From the first line of the entries down to the line with "The height and", write out every line exactly; that last line counts, but pictures do not.
DATA FOR REVIEW section start
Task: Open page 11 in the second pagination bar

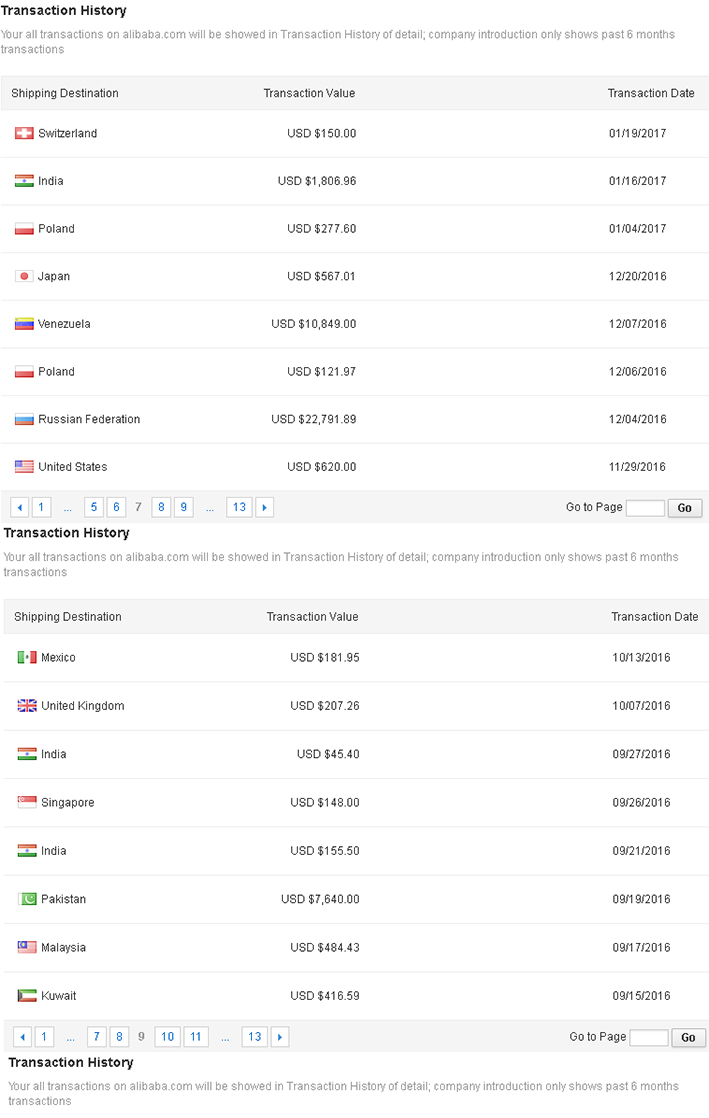Action: (x=196, y=1037)
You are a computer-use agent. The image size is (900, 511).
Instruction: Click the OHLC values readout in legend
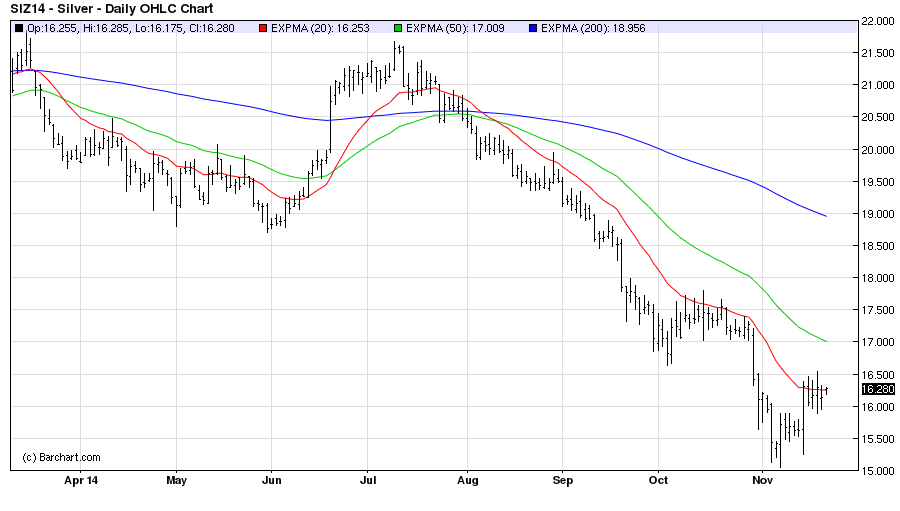click(131, 28)
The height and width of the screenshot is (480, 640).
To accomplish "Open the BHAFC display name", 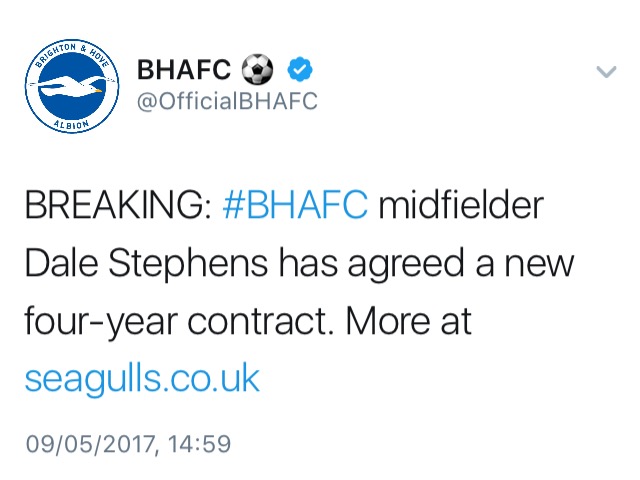I will pyautogui.click(x=184, y=69).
DATA FOR REVIEW section end
*EXERCISE SOLUTION*.
Task: Open page 11 in the second pagination bar

Action: (x=196, y=1037)
You are a computer-use agent. The image size is (900, 511).
Instruction: Click the OHLC values readout in legend
click(131, 28)
The height and width of the screenshot is (480, 640).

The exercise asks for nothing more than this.